4. Reaffirmation by the Guarantors. The Guarantors acknowledge that
each is legally and validly indebted to the Lender under the Guaranty of each
without defense, counterclaim or offset, and affirms that each Guaranty remains
in full force and effect and includes, without limitation, the indebtedness,
liabilities and obligations arising under or in any way connected with the
Loans, this Agreement and the other Loan Documents, whether now existing or
hereafter arising.
5. Reaffirmation re: Collateral. The Borrowers and the Guarantors
reaffirm the liens, security interests and pledges granted to the Lender
pursuant to the Loan Documents to secure the obligations of each thereunder.
6. Other Representations by Borrower and Guarantors. Each of The
Borrowers and the Guarantors represents and confirms that (a) no Event of
Default has occurred and is continuing and that the Lender has not given its
consent to or waived any Default or Event of Default and (b) the Credit
Agreement and the other Loan Documents are in full force and effect and
enforceable against the Borrowers and the Guarantors in accordance with the
terms thereof. Each of the Borrowers and Guarantors represents and confirms
that as of the date hereof, each has no claim or defense (and each of the
Borrowers and the Guarantors hereby waives every claim and defense as of the
date hereof) against the Lender arising out of or relating to the Credit
Agreement, this Agreement and the other Loan Documents or the making,
administration or enforcement of the Loans and the remedies provided for under
the Loan Documents.
7. No Waiver by Lender. Each of the Borrowers and the Guarantors
acknowledges that (a) by execution of this Agreement, the Lender is not waiving
any Default, whether now existing or hereafter occurring, disclosed or
undisclosed, by the Borrower or the Guarantors under the Loan Documents and (b)

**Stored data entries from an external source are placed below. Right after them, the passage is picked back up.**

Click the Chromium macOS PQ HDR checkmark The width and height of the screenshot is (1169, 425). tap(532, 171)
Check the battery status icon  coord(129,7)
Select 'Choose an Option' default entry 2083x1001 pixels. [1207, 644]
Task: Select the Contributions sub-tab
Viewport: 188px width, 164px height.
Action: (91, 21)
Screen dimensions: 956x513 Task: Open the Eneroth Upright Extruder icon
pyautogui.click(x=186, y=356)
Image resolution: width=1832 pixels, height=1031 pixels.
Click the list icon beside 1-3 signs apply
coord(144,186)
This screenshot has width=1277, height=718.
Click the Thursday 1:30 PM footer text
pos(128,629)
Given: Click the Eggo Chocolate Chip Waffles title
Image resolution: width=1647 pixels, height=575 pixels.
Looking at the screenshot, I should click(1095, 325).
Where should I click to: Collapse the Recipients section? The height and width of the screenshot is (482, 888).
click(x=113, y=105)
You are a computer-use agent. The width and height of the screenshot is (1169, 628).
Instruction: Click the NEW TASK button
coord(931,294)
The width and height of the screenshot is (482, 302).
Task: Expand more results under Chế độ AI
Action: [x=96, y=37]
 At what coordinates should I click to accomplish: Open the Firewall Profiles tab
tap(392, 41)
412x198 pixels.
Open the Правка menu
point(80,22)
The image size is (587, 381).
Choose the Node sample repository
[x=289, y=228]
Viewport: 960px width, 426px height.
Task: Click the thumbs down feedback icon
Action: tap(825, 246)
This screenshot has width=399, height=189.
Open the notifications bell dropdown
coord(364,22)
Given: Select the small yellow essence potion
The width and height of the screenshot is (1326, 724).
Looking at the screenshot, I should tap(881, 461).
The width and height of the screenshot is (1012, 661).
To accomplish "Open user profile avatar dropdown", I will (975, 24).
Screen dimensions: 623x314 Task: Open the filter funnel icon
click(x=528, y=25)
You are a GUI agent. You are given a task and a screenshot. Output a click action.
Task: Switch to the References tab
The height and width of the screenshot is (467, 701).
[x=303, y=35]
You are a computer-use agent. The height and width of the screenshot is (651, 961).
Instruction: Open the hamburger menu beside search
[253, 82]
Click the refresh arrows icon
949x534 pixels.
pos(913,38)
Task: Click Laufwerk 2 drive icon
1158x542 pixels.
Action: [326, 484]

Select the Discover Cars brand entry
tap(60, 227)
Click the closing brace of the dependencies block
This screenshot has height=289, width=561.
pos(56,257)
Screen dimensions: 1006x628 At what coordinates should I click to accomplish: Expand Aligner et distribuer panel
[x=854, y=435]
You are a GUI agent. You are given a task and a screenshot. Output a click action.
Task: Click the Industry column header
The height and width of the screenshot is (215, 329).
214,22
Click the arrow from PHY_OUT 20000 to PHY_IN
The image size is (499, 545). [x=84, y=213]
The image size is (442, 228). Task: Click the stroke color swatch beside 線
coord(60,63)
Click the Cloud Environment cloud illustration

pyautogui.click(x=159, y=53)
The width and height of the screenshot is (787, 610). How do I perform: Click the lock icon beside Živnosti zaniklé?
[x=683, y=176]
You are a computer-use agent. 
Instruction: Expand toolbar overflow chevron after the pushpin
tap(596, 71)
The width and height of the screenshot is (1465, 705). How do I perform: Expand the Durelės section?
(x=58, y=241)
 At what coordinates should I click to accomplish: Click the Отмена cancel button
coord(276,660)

the Lender reserves all rights and remedies available to it under the Loan
Documents and otherwise.
8. Prejudgment Remedy Waiver; Waivers. EACH OF THE BORROWERS AND THE
GUARANTORS ACKNOWLEDGES THAT THE LOANS AND THE TRANSACTIONS EVIDENCED BY THE
NOTES, THE CREDIT AGREEMENT, THIS AGREEMENT AND THE OTHER LOAN DOCUMENTS ARE
COMMERCIAL TRANSACTIONS AND EACH WAIVES ITS RIGHTS TO NOTICE AND HEARING PRIOR
TO THE ISSUANCE OF ANY PREJUDGMENT REMEDY, OR AS OTHERWISE ALLOWED BY ANY STATE
OR FEDERAL LAW WITH RESPECT TO ANY PREJUDGMENT REMEDY WHICH THE LENDER MAY
DESIRE TO USE, AND FURTHER WAIVES DILIGENCE, DEMAND, PRESENTMENT FOR PAYMENT,
NOTICE OF NONPAYMENT, PROTEST AND NOTICE OF ANY RENEWALS OR EXTENSIONS. EACH OF
THE BORROWERS AND THE GUARANTORS ACKNOWLEDGES THAT IT MAKES THIS WAIVER
KNOWINGLY, WILLINGLY, VOLUNTARILY AND WITHOUT DURESS, AND ONLY AFTER
CONSIDERATION OF THE RAMIFICATIONS OF THIS WAIVER WITH ITS ATTORNEYS.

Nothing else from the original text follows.